### EXCERPTED DATA

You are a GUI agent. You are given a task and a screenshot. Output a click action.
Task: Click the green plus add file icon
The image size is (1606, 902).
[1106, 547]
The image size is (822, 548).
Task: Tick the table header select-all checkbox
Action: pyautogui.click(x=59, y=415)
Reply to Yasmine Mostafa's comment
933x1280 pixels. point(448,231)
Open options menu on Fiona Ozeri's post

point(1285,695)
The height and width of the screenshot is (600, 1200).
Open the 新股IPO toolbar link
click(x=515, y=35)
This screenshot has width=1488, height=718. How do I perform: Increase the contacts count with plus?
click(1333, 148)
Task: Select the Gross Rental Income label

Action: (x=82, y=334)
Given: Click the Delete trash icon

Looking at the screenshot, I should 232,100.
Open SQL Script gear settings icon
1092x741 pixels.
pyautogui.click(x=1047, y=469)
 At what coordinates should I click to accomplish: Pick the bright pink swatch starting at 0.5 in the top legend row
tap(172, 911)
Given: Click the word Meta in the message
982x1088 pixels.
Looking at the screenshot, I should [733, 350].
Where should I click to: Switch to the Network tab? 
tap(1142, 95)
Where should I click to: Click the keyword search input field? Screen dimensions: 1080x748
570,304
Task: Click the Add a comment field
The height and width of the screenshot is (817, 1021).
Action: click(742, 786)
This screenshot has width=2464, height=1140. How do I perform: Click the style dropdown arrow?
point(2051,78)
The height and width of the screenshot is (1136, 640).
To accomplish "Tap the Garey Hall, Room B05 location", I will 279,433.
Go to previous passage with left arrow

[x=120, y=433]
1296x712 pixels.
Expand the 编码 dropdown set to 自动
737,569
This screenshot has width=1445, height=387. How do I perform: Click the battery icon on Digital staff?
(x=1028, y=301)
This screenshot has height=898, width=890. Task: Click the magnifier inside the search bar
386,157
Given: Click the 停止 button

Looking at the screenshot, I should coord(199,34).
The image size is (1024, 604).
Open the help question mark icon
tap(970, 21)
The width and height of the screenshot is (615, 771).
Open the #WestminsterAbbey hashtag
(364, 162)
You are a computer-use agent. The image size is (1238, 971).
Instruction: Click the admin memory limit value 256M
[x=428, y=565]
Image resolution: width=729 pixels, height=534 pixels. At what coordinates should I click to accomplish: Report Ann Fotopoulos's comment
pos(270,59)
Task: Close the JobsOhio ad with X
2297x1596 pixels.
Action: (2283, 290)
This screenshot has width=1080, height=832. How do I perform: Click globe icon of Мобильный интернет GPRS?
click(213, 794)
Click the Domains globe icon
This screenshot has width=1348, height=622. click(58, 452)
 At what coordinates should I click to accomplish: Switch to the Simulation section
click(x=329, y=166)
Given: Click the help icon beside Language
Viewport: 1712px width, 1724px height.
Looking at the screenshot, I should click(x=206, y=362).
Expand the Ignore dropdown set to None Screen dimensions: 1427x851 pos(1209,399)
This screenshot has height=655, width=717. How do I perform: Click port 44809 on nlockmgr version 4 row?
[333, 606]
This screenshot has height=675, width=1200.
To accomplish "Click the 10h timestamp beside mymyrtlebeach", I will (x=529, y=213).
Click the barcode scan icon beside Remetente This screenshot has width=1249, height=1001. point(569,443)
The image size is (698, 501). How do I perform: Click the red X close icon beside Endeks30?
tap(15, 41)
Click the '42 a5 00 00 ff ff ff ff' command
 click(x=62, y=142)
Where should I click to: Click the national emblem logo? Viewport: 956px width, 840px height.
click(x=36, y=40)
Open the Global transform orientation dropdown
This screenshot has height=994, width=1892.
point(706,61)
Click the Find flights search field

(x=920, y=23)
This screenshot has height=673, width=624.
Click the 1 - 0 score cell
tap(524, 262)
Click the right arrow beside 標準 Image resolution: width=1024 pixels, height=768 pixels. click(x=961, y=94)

######

* GOAL *
Turn everything in the entries above, from the line containing "Where should I click to: Click the keyword" down to the line containing "Action: click(742, 786)", both lines included, into a numbered list with one item per line and any blank lines omitted.

* EXERCISE RESPONSE *
1. Where should I click to: Click the keyword search input field? Screen dimensions: 1080x748
2. 570,304
3. Task: Click the Add a comment field
4. The height and width of the screenshot is (817, 1021).
5. Action: click(742, 786)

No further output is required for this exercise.